I conceived Being Me as a reworking of the
Cinderella story. In the original, Cinders had a talent for dance. In Being
Me it’s football. In both cases, it’s all about the footwork! Adele shows some of the traditional Cinders
‘feminine’ tropes – she conforms to the family’s expectations of her by helping
everyone - cooking, tidying up, being a good listener. Her family –Mum, Dad,
brother, in their own ways, take her for granted. I gave her a brother so the contrast in their
treatment could be made apparent: the brother’s sporting achievements lauded,
Adele’s ignored; the brother out all hours no questions asked, Adele quizzed
and monitored.
The driven side to Adele is not all good. She
shoplifts, she acts impetuously - Adele does not have much of the
stereotypically female virtue of being able to wait patiently - for someone to
marry you, rescue you, offer you a job etc. This is a girl who leads, who acts,
even if her energies sometimes get misdirected. Yet there is good as well as bad in Adele’s intensity.
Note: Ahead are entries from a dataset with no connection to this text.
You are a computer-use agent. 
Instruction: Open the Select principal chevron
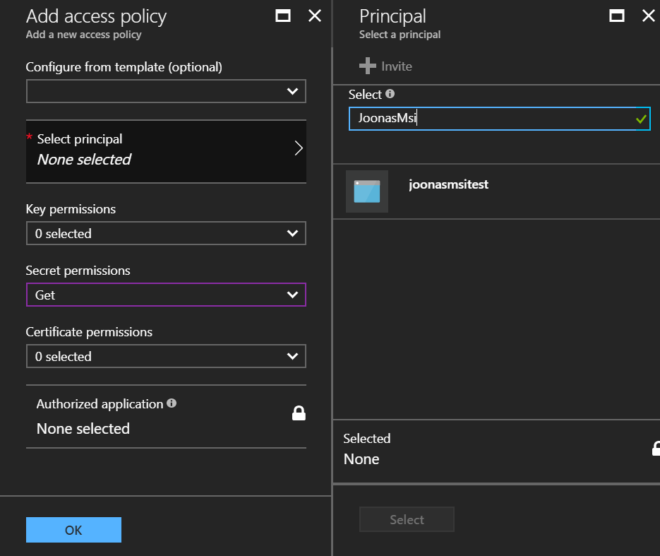tap(298, 148)
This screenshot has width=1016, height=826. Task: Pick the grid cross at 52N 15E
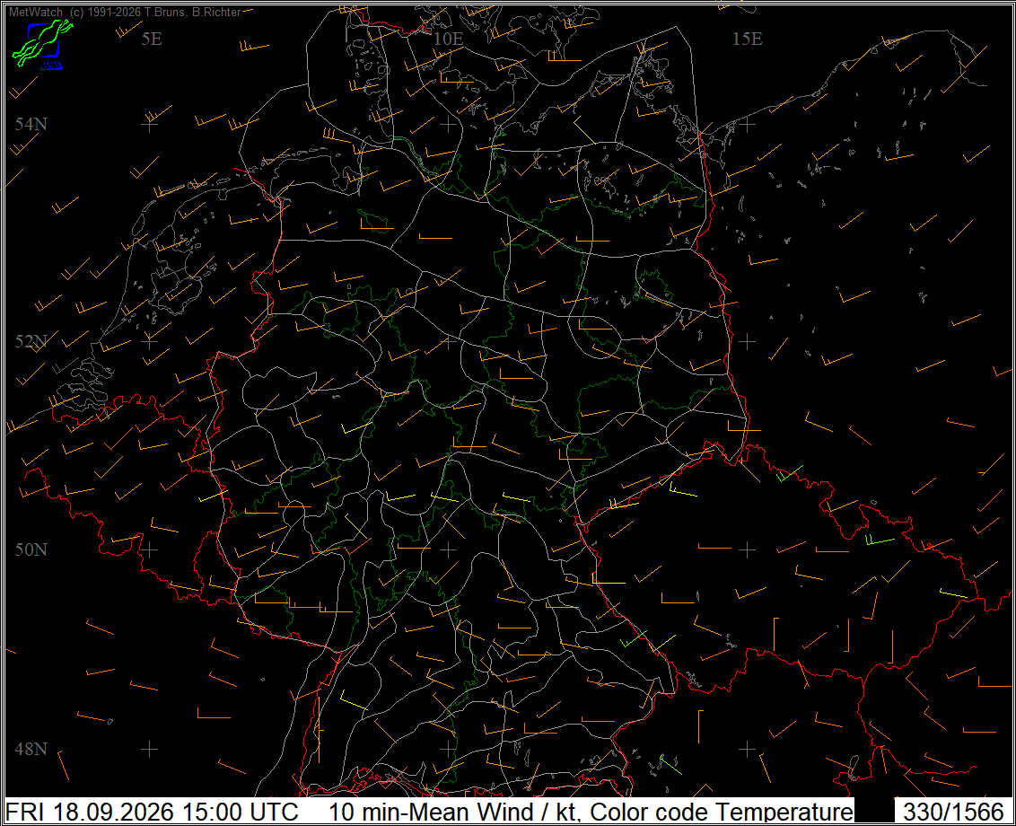[747, 341]
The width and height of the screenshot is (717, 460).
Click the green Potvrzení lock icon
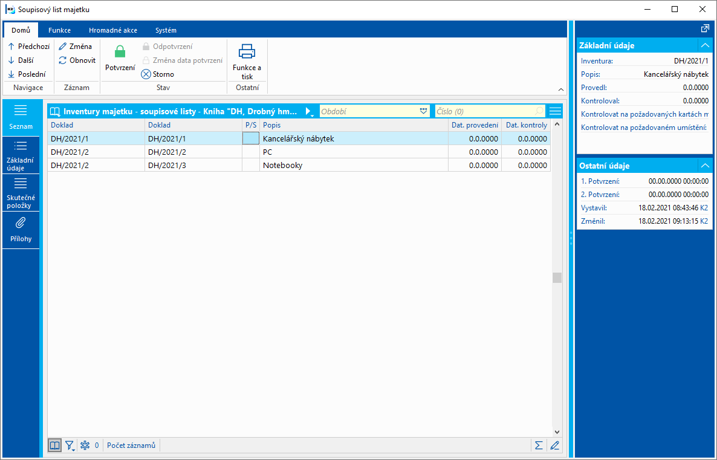click(120, 53)
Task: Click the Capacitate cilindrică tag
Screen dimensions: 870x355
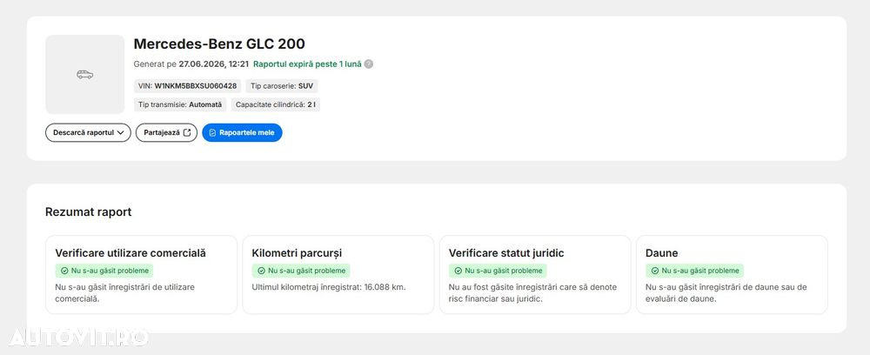Action: (276, 104)
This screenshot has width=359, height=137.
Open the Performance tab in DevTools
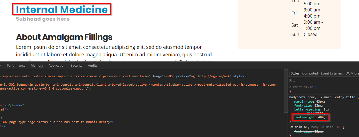[16, 66]
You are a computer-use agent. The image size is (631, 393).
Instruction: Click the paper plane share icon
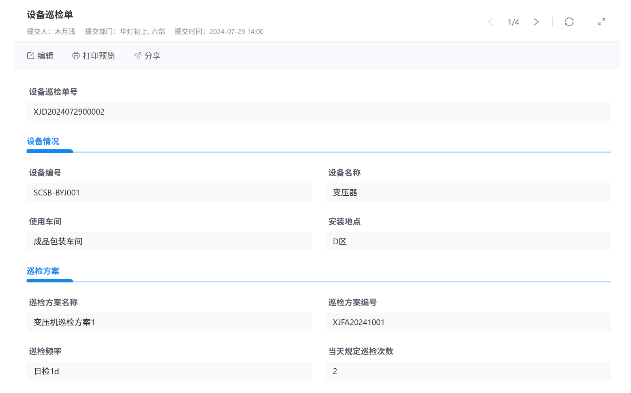tap(138, 56)
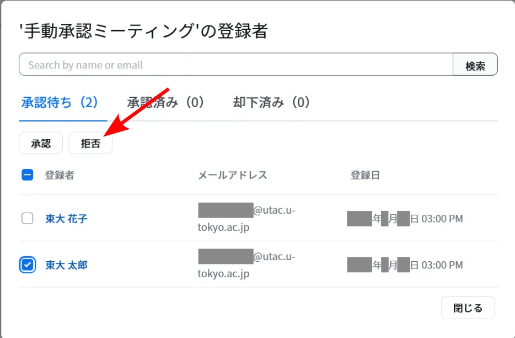Switch to the 承認待ち (2) tab

[60, 102]
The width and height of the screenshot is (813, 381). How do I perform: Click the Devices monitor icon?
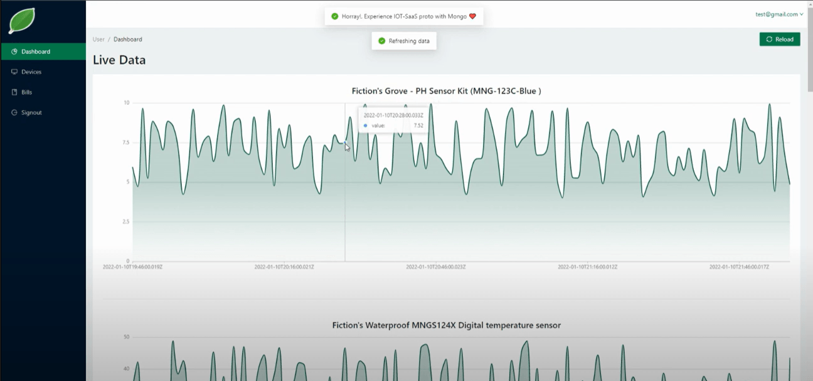coord(14,72)
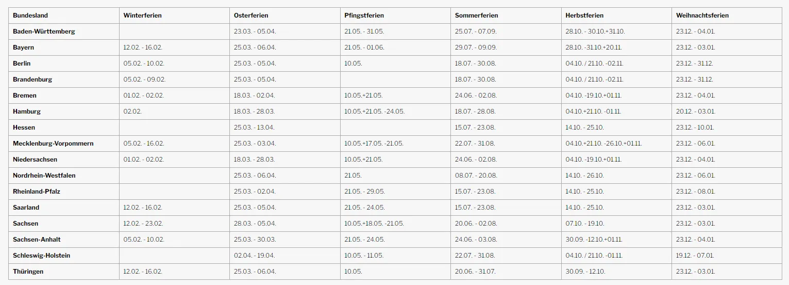Select the Baden-Württemberg row label
This screenshot has height=285, width=789.
click(x=44, y=31)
She forces her mum to finally deal with demons
that had been plaguing her for years.
So an acknowledgement that tenacity, ambition and irrepressibility
of spirit are gender-neutral virtues has been key for me in developing a millennial
girl character who does not fall into gender tropes.
Adele in Being Me sits alongside some other great non-conventional girl YA characters such as Lyra in His Dark Materials by Phillip Pullman, Sephy in Noughts and Crosses by Malorie Blackman, Katniss Everdeen of the Hunger Games trilogy and the fascinating title heroine in Catherine Johnsons’ most recent novel, The Curious Tale of Lady Caraboo.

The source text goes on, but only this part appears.